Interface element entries

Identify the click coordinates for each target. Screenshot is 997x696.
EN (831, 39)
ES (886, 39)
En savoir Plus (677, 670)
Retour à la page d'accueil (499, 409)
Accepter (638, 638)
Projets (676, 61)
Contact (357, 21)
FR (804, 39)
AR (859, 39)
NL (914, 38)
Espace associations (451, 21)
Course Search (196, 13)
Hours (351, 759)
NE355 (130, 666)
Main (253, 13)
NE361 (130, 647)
---
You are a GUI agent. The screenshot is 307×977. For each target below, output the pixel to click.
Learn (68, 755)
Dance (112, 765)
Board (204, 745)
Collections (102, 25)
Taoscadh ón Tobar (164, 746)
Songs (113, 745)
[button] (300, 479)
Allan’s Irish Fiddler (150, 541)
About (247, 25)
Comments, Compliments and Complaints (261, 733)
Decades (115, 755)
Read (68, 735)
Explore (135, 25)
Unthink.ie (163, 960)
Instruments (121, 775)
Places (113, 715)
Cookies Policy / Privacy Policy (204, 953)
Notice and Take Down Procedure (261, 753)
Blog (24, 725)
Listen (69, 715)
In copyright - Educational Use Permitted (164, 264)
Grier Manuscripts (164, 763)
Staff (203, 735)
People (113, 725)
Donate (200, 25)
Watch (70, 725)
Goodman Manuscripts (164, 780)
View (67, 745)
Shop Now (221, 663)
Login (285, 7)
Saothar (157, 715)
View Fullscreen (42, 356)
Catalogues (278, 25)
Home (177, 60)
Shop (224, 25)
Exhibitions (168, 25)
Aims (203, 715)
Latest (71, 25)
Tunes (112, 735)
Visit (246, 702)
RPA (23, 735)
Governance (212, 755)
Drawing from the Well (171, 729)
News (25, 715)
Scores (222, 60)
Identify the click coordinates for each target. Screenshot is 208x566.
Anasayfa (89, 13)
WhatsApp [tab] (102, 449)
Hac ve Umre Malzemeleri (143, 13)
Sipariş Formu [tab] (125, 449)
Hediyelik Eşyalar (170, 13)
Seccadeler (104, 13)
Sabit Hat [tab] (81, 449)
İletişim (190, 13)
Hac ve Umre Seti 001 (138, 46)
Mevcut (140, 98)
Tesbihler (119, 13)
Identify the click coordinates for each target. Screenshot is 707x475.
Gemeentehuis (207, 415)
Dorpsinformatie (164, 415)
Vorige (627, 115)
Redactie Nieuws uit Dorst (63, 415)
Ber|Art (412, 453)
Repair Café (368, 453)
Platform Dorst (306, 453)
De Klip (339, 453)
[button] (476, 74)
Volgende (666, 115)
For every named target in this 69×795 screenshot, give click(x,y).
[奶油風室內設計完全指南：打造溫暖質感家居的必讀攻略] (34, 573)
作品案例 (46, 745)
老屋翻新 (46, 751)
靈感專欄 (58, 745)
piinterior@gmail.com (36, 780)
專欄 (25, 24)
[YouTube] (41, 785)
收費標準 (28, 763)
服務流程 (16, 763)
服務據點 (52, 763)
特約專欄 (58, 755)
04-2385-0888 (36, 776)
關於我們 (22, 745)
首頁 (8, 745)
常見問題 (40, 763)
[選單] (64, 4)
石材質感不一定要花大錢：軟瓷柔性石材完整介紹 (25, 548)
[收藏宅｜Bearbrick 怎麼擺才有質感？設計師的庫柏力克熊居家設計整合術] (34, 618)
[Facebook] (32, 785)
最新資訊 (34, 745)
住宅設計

== EXERCISE ==
Please transcribe, unchanged, the lines beginning with the one that contains "Comments, Compliments and" and continuing through the one that contains "Tesbihler (119, 13)", both of those lines included.

== THE RESULT ==
Comments, Compliments and Complaints (261, 733)
Decades (115, 755)
Read (68, 735)
Explore (135, 25)
Unthink.ie (163, 960)
Instruments (121, 775)
Places (113, 715)
Cookies Policy / Privacy Policy (204, 953)
Notice and Take Down Procedure (261, 753)
Blog (24, 725)
Listen (69, 715)
In copyright - Educational Use Permitted (164, 264)
Grier Manuscripts (164, 763)
Staff (203, 735)
People (113, 725)
Donate (200, 25)
Watch (70, 725)
Goodman Manuscripts (164, 780)
View (67, 745)
Shop Now (221, 663)
Login (285, 7)
Saothar (157, 715)
View Fullscreen (42, 356)
Catalogues (278, 25)
Home (177, 60)
Shop (224, 25)
Exhibitions (168, 25)
Aims (203, 715)
Latest (71, 25)
Tunes (112, 735)
Visit (246, 702)
RPA (23, 735)
Governance (212, 755)
Drawing from the Well (171, 729)
News (25, 715)
Scores (222, 60)
Identify the click coordinates for each target. Screenshot is 208x566.
Anasayfa (89, 13)
WhatsApp [tab] (102, 449)
Hac ve Umre Malzemeleri (143, 13)
Sipariş Formu [tab] (125, 449)
Hediyelik Eşyalar (170, 13)
Seccadeler (104, 13)
Sabit Hat [tab] (81, 449)
İletişim (190, 13)
Hac ve Umre Seti 001 (138, 46)
Mevcut (140, 98)
Tesbihler (119, 13)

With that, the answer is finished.